Happy to know Jenin is fine. I missed heartbeat when i read jenin’s name in the post. Amnah please give sadka to poor in Jenin’s name. It will ward of all the evil and guard your little one from any harm.
Alhamdulualla Allah protect Jenin habibty and inshallah he always will do and protect May and baby Z and all ur family and i totally agree wuth u some situations in that Allah put us into can change our lifes forever and makes us see the life from a diferent prospective but one thing i know for sure is that Allah knows better and nothing happens before or after he decided it for us it was a test and u guys past it Alhamduliallah now that u got a second chance enjoy every single second every breath with ur little ines and wuth yr husband i love u so much and love the girls too so happy for u and happy for me to confirm one more time that Allah is there for us and that sometimes he give us scary tests in our lifes but at the end he always show us his love for us and that he is there for us
I also had to hold back my tears as my kids were present. My heart stopped and I felt I was falling as I read about a small body lying there wrapped in a white sheet. Alhamdulilah everyone is safe. I pray everyday for the health and safety of my children.
Everyone has their degree of tests and we are all faced with them. At times I don’t understand why, such as now in our lives. Allahoakbar. Certainly Allah is great.
All I can say is Alhamdullilah, Alhamdullilah, Alhamdullilah. That is all I say All day………………………..
Allahu Akbar, Alhamdulillah! So glad she’s ok, and can only imagine what this must have felt like. Thank you so much for sharing with us, and in a way that completely captured our hearts. Alhamdulillah…

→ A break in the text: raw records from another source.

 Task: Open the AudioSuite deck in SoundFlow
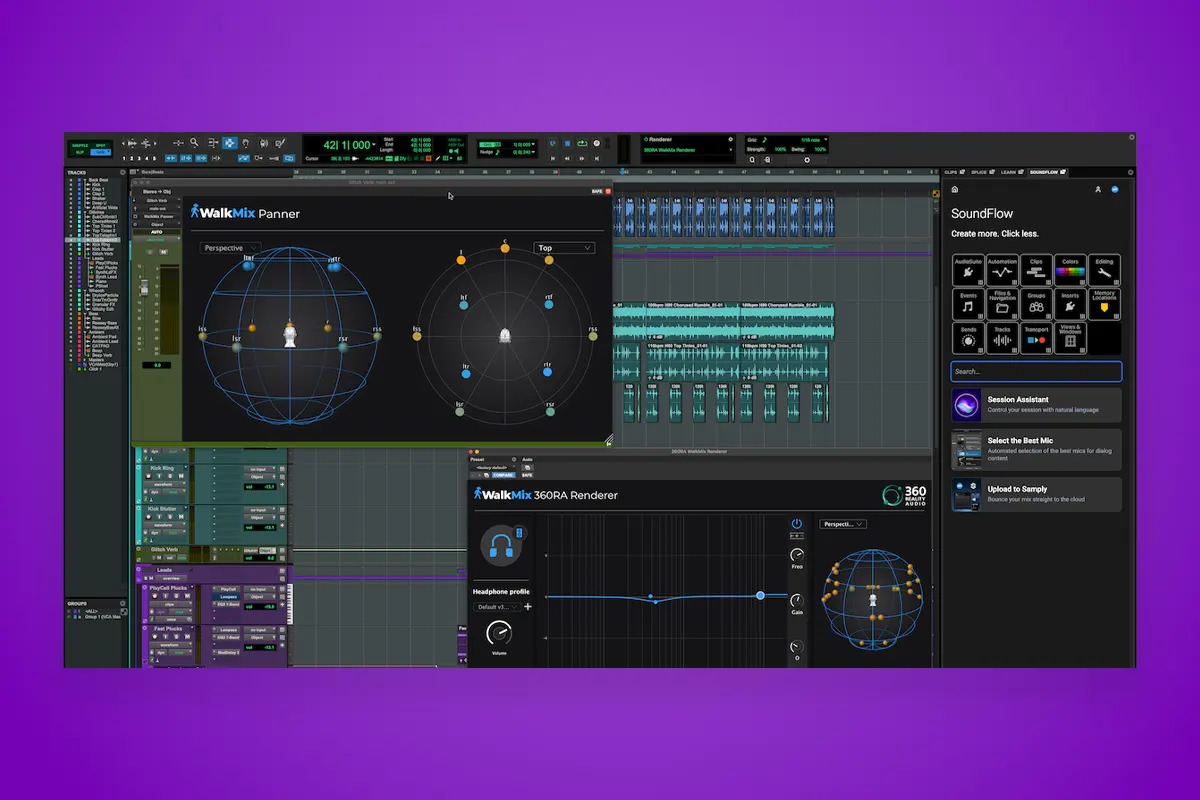click(968, 270)
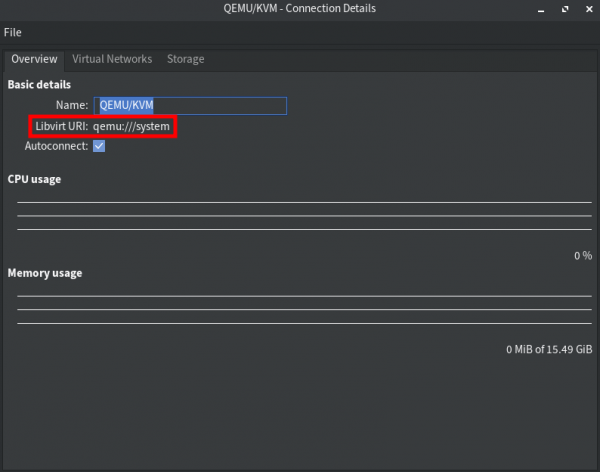
Task: Click the 0 % CPU reading
Action: click(582, 256)
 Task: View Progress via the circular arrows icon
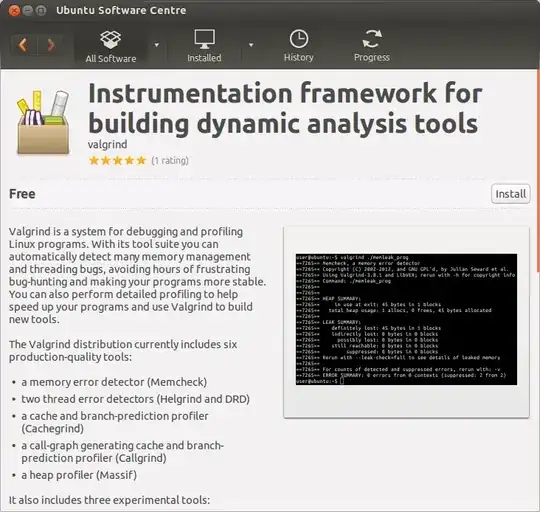tap(372, 39)
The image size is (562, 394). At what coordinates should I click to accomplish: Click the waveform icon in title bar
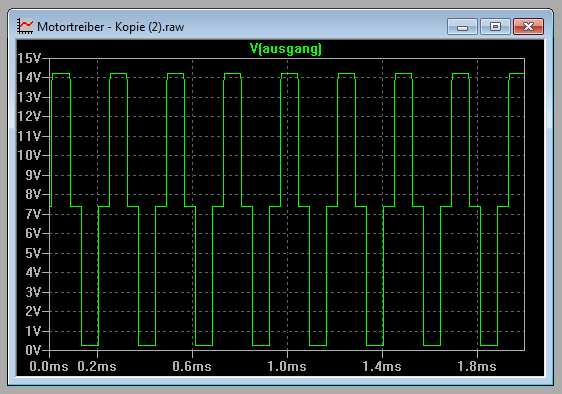25,27
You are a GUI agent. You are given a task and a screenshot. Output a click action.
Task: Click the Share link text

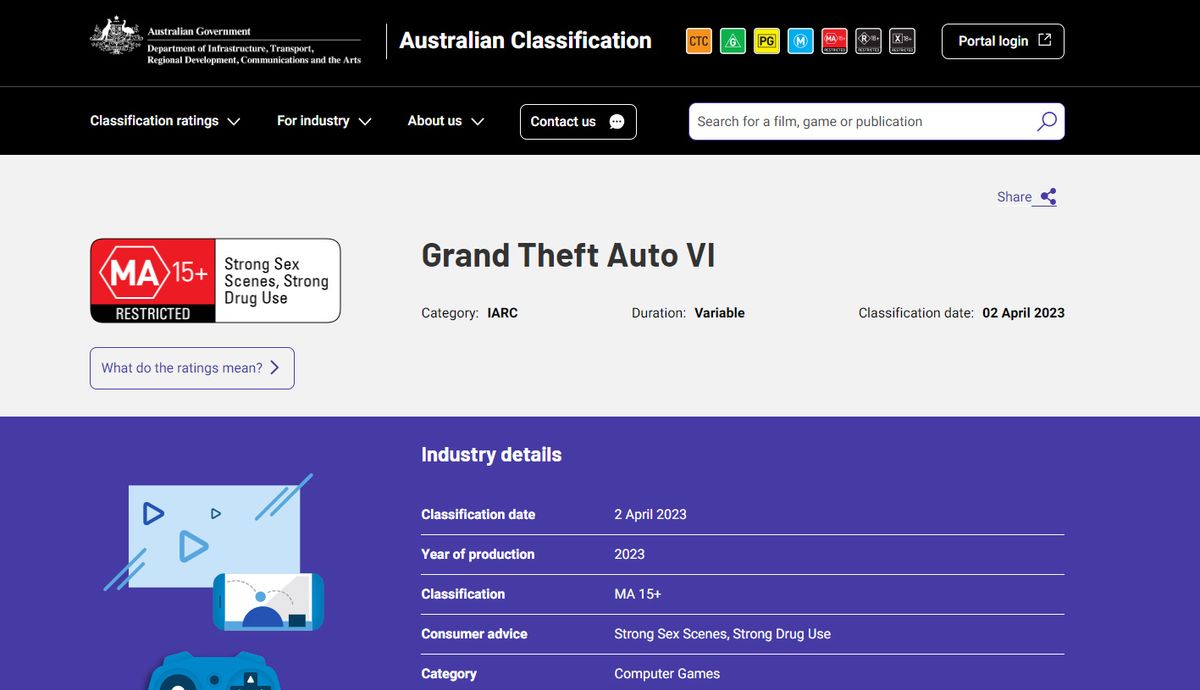click(x=1013, y=197)
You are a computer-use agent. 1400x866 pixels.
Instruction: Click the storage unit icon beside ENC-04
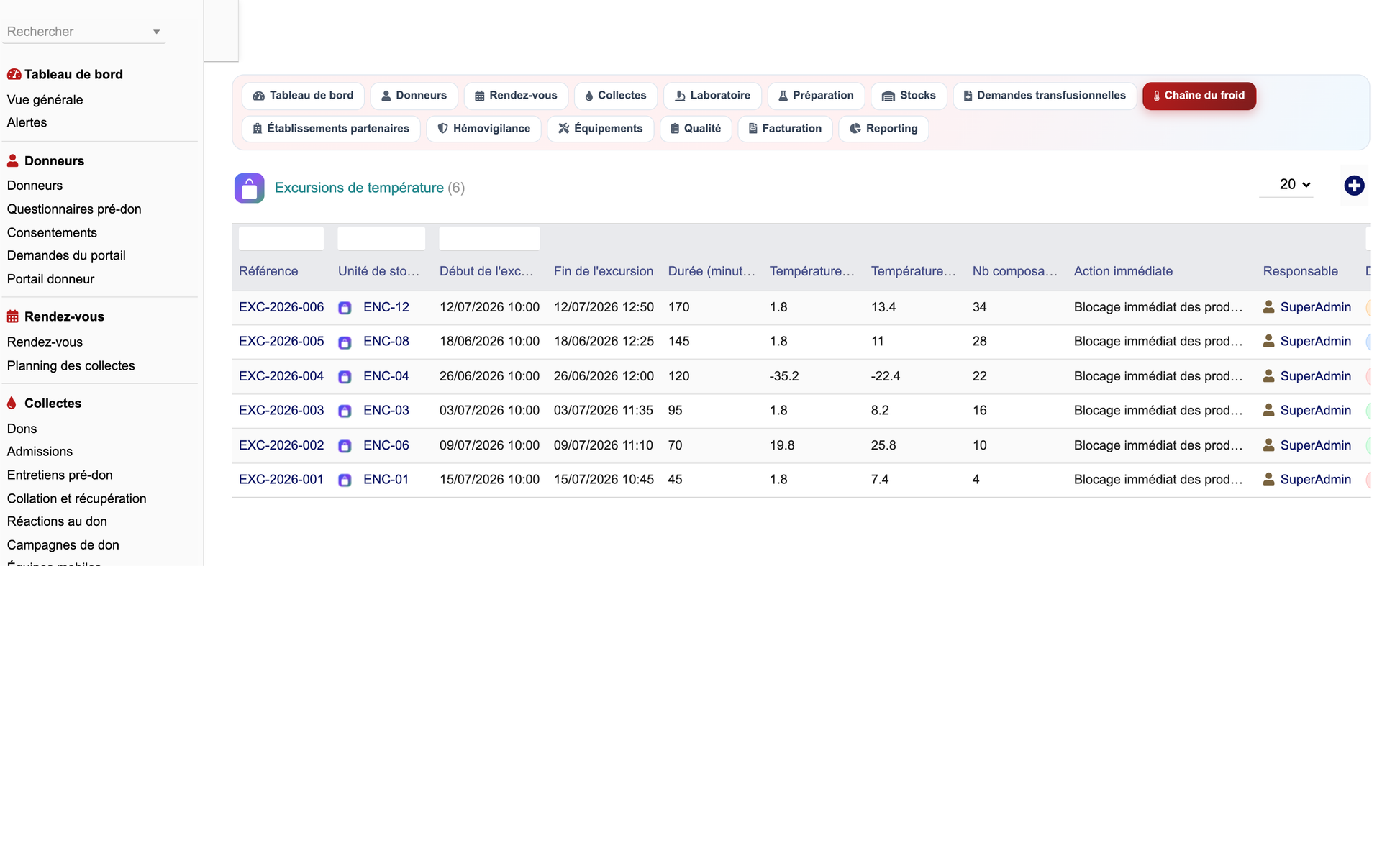click(345, 377)
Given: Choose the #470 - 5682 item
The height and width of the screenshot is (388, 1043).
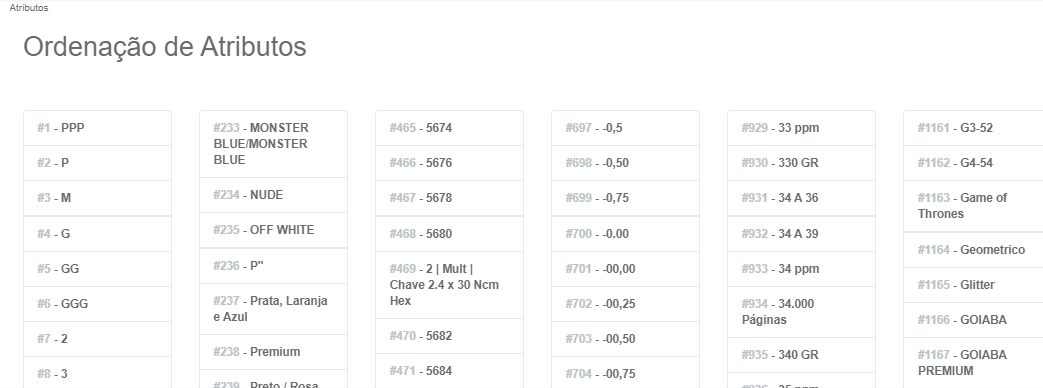Looking at the screenshot, I should [450, 336].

Alhamdulillah that Jenin is okay. Like everyone else, I had trouble holding back tears. I had a similar close call that very same week, and all I can say is that it really puts things in perspective and changes the way you parent forever. After reading this, I think we all will hold our children a little closer. Thank you for sharing this.
Alhamdulillah! ………I’ve recently started reading your blogs……… I shudder to think what you must be going through at that time,though we should keep in mine that ALLAH SWT loves us many times more than our mothers, He Knows Best……..Heartiest Congratulations for getting your child back 🙂
Subhan Allah….My breath caught in my throat as I read this. Alhamdulillah that all is well with Jenin and the rest of your family. May Allah continue to bless and keep you all safe, aameen.
Alhamdulilah!!! I’m SO, SO, SO glad Jenin was okay! I didn’t know this happened to you and Jenin!! Oh my goodness, I can’t stop wiping away the tears! When I read about stories like these, it’s sad. But when I actually know the people in involved, “sad” doesn’t even do justice to the feelings I had while reading this. I’m so grateful to Allah that everything worked out the way it did. Alhamdulilah!!!
SubhanAllah, I don’t know how I missed this post before. Alhamduillilah for everything. I can’t imagine everything you were feeling.
SubhanAllah and Alhamdulillah. My heart was pounding as I was reading this post… I could only imagine how you were feeling. I’m so happy to hear that Jenin was ok alhamdulillah. All we can say is alhamdulillah for the tests that are given to us. May Allah keep her and all of your family safe from harm.
Subhanallah. I couldn’t even read every word of this post because I just wanted to make sure that your family was safe. Alhamdulillah. May Allah protect you and your loved ones always and forever envelop you in His Everlasting Mercy. Amin.